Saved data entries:
━━━━━━

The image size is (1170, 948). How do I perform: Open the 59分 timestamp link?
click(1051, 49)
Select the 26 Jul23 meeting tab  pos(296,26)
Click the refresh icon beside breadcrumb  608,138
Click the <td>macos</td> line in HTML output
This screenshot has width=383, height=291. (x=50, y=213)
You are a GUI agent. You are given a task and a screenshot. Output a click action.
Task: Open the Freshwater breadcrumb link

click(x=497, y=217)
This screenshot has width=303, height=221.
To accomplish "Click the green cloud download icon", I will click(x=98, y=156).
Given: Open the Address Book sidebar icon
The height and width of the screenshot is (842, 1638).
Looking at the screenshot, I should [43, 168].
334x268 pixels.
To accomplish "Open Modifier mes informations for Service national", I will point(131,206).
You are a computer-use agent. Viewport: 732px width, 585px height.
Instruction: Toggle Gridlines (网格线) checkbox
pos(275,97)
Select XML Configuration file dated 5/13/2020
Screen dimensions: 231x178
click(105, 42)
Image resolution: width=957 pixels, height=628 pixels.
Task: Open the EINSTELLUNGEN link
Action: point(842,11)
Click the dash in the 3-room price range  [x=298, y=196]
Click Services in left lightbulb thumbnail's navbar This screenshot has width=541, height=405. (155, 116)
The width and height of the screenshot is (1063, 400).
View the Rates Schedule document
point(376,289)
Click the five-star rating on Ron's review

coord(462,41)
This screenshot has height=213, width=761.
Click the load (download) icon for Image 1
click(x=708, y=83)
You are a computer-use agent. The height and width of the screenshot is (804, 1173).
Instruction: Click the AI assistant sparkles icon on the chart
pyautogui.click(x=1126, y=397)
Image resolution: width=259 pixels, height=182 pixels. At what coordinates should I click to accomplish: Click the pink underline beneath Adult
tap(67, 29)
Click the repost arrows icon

━━━━━━

Exercise description:
Reply with an exact copy of the lines running from the one containing "This screenshot has height=213, width=761." through the end of the entries above, both ends included.

Solution to this task:
This screenshot has height=213, width=761.
Click the load (download) icon for Image 1
click(x=708, y=83)
You are a computer-use agent. The height and width of the screenshot is (804, 1173).
Instruction: Click the AI assistant sparkles icon on the chart
pyautogui.click(x=1126, y=397)
Image resolution: width=259 pixels, height=182 pixels. At what coordinates should I click to accomplish: Click the pink underline beneath Adult
tap(67, 29)
Click the repost arrows icon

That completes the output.